Wanted to share an update. It's all very rough, but kind of exciting. I've got nodegraph holding the core implementation of the Node and DAG classes, and then have a delay_array S3 class that implements delayed evaluation for base R objects. BUT its all extensible through 2 core S3 methods (and a few other things) so other classes can "easily" create their own lazy systems. For example, I went ahead and bootstrapped a lazy version of rray arrays as well. The system that computes dimensions is one of the two extensible methods so you can compute broadcasted dimensions correctly if your class requires it. The other S3 method controls how the computation is done (i.e. essentially specifying xtensor as the backend by giving me a chance to make rray objects)

library(rray)
library(nodegraph)

# //////////////////////////////////////////////////////////////////////////////
# Use delay_arrays. They work like R matrices/arrays, but are lazy

x <- as_delay_array(matrix(c(1,2,3)))
y <- as_delay_array(matrix(c(1,2,4)))

# x and y look like matrices, but they are more complex
x
#> <delay_array>
#>      [,1]
#> [1,]    1
#> [2,]    2
#> [3,]    3
y
#> <delay_array>
#>      [,1]
#> [1,]    1
#> [2,]    2
#> [3,]    4

# + is lazy
z <- x + y

# we know the shape of z and it uses base R shape rules
z
#> <delay_array>
#>      [,1]
#> [1,]  ?  
#> [2,]  ?  
#> [3,]  ?

# scalars work
zz <- z - 2

zz
#> <delay_array>
#>      [,1]
#> [1,]  ?  
#> [2,]  ?  
#> [3,]  ?

# okay, let's actually compute zz now
compute(zz)
#> <delay_array>
#>      [,1]
#> [1,]    0
#> [2,]    2
#> [3,]    5

# now, all upstream dependencies of zz are known, along with zz
zz
#> <delay_array>
#>      [,1]
#> [1,]    0
#> [2,]    2
#> [3,]    5

# z was required to compute zz, so it is known
z
#> <delay_array>
#>      [,1]
#> [1,]    2
#> [2,]    4
#> [3,]    7

# //////////////////////////////////////////////////////////////////////////////
# Use delay_rrays.
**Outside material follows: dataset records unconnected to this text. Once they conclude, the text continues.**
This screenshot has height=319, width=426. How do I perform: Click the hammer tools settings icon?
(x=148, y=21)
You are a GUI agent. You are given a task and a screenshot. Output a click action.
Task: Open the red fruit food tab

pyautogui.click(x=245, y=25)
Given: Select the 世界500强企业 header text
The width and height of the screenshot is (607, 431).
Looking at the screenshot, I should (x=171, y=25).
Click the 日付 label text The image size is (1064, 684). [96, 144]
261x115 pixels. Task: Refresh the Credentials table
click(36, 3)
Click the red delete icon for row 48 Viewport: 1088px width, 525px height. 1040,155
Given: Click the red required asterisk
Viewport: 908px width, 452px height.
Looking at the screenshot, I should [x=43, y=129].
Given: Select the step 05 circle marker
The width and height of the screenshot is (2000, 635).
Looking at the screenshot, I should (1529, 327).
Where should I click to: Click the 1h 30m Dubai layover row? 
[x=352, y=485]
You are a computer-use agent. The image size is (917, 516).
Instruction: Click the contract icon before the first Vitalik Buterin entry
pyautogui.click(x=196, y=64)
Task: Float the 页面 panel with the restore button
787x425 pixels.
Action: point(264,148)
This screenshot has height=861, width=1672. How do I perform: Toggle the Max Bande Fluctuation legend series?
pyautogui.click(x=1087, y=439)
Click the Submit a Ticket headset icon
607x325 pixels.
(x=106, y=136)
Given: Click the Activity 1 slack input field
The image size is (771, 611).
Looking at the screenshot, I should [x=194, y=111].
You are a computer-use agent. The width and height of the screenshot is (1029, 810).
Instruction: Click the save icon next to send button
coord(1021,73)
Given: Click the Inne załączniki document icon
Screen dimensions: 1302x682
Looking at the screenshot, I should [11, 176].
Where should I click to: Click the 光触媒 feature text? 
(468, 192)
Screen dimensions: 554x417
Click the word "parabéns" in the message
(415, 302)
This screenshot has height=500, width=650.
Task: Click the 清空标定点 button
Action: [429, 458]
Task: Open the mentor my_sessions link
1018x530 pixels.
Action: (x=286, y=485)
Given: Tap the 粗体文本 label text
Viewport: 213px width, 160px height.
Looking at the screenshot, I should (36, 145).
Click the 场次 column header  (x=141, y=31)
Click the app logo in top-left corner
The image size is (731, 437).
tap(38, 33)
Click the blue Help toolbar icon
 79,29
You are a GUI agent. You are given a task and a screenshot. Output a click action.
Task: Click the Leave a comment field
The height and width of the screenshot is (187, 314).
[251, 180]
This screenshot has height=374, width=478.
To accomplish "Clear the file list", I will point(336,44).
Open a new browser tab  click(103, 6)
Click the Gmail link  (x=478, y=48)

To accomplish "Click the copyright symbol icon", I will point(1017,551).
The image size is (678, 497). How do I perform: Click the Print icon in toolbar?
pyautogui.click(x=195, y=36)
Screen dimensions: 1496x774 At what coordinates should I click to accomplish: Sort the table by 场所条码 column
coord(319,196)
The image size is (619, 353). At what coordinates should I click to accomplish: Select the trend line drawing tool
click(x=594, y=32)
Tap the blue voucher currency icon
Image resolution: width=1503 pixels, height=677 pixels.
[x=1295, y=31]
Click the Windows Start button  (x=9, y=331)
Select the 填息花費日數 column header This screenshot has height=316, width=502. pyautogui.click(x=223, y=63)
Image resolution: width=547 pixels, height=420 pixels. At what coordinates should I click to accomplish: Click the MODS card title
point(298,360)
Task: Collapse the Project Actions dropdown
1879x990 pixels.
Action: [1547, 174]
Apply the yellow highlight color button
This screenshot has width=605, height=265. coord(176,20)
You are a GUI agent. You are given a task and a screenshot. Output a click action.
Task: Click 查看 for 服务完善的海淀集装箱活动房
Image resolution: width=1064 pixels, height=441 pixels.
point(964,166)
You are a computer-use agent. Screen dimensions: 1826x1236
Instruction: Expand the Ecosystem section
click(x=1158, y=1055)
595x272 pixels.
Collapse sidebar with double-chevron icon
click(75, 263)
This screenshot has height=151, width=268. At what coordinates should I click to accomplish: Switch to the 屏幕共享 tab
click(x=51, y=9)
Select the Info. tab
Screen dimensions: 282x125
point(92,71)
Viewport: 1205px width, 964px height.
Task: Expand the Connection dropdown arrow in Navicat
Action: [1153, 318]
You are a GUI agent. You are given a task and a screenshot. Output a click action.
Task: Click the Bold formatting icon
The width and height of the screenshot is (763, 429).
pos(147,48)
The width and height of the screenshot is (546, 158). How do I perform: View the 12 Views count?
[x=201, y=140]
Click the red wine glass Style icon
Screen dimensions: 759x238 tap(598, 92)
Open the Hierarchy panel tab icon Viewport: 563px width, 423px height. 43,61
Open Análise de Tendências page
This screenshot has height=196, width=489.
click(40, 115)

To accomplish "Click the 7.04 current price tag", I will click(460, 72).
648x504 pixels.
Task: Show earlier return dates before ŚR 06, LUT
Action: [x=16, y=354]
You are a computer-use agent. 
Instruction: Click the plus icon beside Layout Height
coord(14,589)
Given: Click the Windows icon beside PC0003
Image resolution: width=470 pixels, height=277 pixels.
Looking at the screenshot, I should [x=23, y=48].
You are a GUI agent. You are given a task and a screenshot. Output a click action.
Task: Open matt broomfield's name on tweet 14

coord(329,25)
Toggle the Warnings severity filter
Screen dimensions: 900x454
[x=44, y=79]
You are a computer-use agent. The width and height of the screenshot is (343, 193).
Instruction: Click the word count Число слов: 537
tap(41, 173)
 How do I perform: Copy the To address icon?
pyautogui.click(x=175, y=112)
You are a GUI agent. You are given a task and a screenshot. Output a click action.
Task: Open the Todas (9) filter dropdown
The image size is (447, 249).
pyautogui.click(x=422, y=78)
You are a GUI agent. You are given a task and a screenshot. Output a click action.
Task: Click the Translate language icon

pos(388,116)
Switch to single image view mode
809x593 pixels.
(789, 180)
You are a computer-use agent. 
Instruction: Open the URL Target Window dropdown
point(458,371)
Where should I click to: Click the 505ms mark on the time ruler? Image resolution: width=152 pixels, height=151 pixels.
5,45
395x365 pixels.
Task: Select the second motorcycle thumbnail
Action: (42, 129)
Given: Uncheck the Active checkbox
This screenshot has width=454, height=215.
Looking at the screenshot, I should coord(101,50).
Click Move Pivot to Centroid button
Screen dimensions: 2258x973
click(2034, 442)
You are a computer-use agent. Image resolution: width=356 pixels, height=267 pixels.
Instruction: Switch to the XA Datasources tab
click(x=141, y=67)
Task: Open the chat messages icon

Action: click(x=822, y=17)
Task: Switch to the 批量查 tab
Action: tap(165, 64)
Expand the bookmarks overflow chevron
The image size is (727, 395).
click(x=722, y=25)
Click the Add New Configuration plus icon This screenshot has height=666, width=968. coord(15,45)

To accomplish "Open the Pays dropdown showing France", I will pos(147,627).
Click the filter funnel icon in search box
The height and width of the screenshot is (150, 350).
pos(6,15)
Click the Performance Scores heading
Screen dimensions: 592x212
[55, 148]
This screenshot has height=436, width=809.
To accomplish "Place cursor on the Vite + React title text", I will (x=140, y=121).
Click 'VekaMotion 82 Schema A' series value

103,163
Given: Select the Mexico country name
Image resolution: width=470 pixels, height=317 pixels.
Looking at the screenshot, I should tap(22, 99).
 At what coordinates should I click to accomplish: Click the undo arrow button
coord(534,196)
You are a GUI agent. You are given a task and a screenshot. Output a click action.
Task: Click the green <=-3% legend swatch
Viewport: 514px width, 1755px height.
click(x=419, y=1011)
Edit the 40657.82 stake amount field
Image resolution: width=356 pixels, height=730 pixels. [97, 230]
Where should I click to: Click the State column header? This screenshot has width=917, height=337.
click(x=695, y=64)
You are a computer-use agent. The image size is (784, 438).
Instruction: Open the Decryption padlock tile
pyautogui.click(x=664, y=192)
Before computation they are converted to rrays and xtensor
# is used for the computation

x <- as_delay_rray(matrix(c(1,2,3), nrow = 3, ncol = 2))
y <- as_delay_rray(matrix(c(1,2,4)))

# Note that you cant add these together in base R!
x
#> <delay_rray>
#>      [,1] [,2]
#> [1,]    1    1
#> [2,]    2    2
#> [3,]    3    3
y
#> <delay_rray>
#>      [,1]
#> [1,]    1
#> [2,]    2
#> [3,]    4

z <- x + y

# Shape rules are correct here because the function that checks that 
# is extensible
z
#> <delay_rray>
#>      [,1] [,2]
#> [1,]  ?    ?  
#> [2,]  ?    ?  
#> [3,]  ?    ?

zz <- z - 2

# compute zz using xtensor
compute(zz)
#> <delay_rray>
#>      [,1] [,2]
#> [1,]    0    0
#> [2,]    2    2
#> [3,]    5    5

zz
#> <delay_rray>
#>      [,1] [,2]
#> [1,]    0    0
#> [2,]    2    2
#> [3,]    5    5

z
#> <delay_rray>
#>      [,1] [,2]
#> [1,]    2    2
#> [2,]    4    4
#> [3,]    7    7

Created on 2018-11-09 by the reprex package (v0.2.0).

[goldingn]

Nice! That was rapid progress.

Looks great, and I like that this has memoisation. Have you encoded the ability to change the values of nodes and rerun the graph?